Requirements >> Please transcribe every one of the following records word for word, keeping each line as it stands.

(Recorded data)
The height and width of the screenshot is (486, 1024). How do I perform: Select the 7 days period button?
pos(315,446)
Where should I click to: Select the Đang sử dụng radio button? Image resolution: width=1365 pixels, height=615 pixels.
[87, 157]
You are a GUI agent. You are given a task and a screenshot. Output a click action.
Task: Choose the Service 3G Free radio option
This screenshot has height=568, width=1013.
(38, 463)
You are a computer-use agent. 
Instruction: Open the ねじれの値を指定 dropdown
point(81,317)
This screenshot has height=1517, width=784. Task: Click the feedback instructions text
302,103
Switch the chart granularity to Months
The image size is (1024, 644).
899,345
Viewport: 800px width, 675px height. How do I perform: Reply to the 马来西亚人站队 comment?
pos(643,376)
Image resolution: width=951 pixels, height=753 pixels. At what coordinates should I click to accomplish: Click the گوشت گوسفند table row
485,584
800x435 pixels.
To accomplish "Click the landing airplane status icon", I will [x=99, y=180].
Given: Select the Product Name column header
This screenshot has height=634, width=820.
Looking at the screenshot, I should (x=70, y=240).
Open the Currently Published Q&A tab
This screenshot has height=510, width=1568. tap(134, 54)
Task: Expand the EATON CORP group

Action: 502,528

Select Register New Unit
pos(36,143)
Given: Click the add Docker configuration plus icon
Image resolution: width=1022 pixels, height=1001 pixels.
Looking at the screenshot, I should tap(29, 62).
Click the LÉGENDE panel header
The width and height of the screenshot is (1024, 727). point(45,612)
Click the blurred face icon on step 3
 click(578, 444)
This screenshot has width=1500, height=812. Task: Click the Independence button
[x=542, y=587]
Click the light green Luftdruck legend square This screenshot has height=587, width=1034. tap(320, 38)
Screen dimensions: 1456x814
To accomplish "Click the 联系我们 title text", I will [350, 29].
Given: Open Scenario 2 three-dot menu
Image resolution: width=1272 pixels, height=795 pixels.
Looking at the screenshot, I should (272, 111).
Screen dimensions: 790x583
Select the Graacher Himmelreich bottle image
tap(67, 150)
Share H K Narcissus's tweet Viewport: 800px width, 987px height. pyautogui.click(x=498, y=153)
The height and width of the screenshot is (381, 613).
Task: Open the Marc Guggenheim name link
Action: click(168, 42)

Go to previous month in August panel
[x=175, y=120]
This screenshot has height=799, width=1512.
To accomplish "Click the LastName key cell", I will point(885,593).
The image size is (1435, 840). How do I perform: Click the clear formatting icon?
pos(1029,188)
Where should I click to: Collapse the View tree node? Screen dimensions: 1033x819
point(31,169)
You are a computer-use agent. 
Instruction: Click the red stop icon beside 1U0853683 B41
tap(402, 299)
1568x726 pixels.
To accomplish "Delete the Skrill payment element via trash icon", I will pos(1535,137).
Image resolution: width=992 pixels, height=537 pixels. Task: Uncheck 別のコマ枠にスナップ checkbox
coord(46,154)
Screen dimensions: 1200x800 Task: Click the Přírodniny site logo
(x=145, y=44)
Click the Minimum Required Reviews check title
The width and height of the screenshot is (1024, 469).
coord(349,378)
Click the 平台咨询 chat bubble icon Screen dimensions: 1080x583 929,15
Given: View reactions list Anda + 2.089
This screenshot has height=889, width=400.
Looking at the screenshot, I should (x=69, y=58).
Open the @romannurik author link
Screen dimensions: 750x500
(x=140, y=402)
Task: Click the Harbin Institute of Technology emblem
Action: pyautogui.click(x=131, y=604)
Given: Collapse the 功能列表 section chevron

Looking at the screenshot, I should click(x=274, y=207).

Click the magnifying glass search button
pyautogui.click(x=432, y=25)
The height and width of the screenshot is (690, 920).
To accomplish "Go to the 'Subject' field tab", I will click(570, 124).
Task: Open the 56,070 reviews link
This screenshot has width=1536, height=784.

The reply >>
The height and width of the screenshot is (486, 1024). How do I perform: Select the 7 days period button?
pos(315,446)
Where should I click to: Select the Đang sử dụng radio button? Image resolution: width=1365 pixels, height=615 pixels.
[87, 157]
You are a GUI agent. You are given a task and a screenshot. Output a click action.
Task: Choose the Service 3G Free radio option
This screenshot has height=568, width=1013.
(38, 463)
You are a computer-use agent. 
Instruction: Open the ねじれの値を指定 dropdown
point(81,317)
This screenshot has height=1517, width=784. Task: Click the feedback instructions text
302,103
Switch the chart granularity to Months
The image size is (1024, 644).
899,345
Viewport: 800px width, 675px height. How do I perform: Reply to the 马来西亚人站队 comment?
pos(643,376)
Image resolution: width=951 pixels, height=753 pixels. At what coordinates should I click to accomplish: Click the گوشت گوسفند table row
485,584
800x435 pixels.
To accomplish "Click the landing airplane status icon", I will [x=99, y=180].
Given: Select the Product Name column header
This screenshot has height=634, width=820.
Looking at the screenshot, I should (x=70, y=240).
Open the Currently Published Q&A tab
This screenshot has height=510, width=1568. tap(134, 54)
Task: Expand the EATON CORP group

Action: 502,528

Select Register New Unit
pos(36,143)
Given: Click the add Docker configuration plus icon
Image resolution: width=1022 pixels, height=1001 pixels.
Looking at the screenshot, I should tap(29, 62).
Click the LÉGENDE panel header
The width and height of the screenshot is (1024, 727). point(45,612)
Click the blurred face icon on step 3
 click(578, 444)
This screenshot has width=1500, height=812. Task: Click the Independence button
[x=542, y=587]
Click the light green Luftdruck legend square This screenshot has height=587, width=1034. tap(320, 38)
Screen dimensions: 1456x814
To accomplish "Click the 联系我们 title text", I will [350, 29].
Given: Open Scenario 2 three-dot menu
Image resolution: width=1272 pixels, height=795 pixels.
Looking at the screenshot, I should (272, 111).
Screen dimensions: 790x583
Select the Graacher Himmelreich bottle image
tap(67, 150)
Share H K Narcissus's tweet Viewport: 800px width, 987px height. pyautogui.click(x=498, y=153)
The height and width of the screenshot is (381, 613).
Task: Open the Marc Guggenheim name link
Action: click(168, 42)

Go to previous month in August panel
[x=175, y=120]
This screenshot has height=799, width=1512.
To accomplish "Click the LastName key cell", I will point(885,593).
The image size is (1435, 840). How do I perform: Click the clear formatting icon?
pos(1029,188)
Where should I click to: Collapse the View tree node? Screen dimensions: 1033x819
point(31,169)
You are a computer-use agent. 
Instruction: Click the red stop icon beside 1U0853683 B41
tap(402, 299)
1568x726 pixels.
To accomplish "Delete the Skrill payment element via trash icon", I will pos(1535,137).
Image resolution: width=992 pixels, height=537 pixels. Task: Uncheck 別のコマ枠にスナップ checkbox
coord(46,154)
Screen dimensions: 1200x800 Task: Click the Přírodniny site logo
(x=145, y=44)
Click the Minimum Required Reviews check title
The width and height of the screenshot is (1024, 469).
coord(349,378)
Click the 平台咨询 chat bubble icon Screen dimensions: 1080x583 929,15
Given: View reactions list Anda + 2.089
This screenshot has height=889, width=400.
Looking at the screenshot, I should (x=69, y=58).
Open the @romannurik author link
Screen dimensions: 750x500
(x=140, y=402)
Task: Click the Harbin Institute of Technology emblem
Action: pyautogui.click(x=131, y=604)
Given: Collapse the 功能列表 section chevron

Looking at the screenshot, I should click(x=274, y=207).

Click the magnifying glass search button
pyautogui.click(x=432, y=25)
The height and width of the screenshot is (690, 920).
To accomplish "Go to the 'Subject' field tab", I will click(570, 124).
Task: Open the 56,070 reviews link
This screenshot has width=1536, height=784.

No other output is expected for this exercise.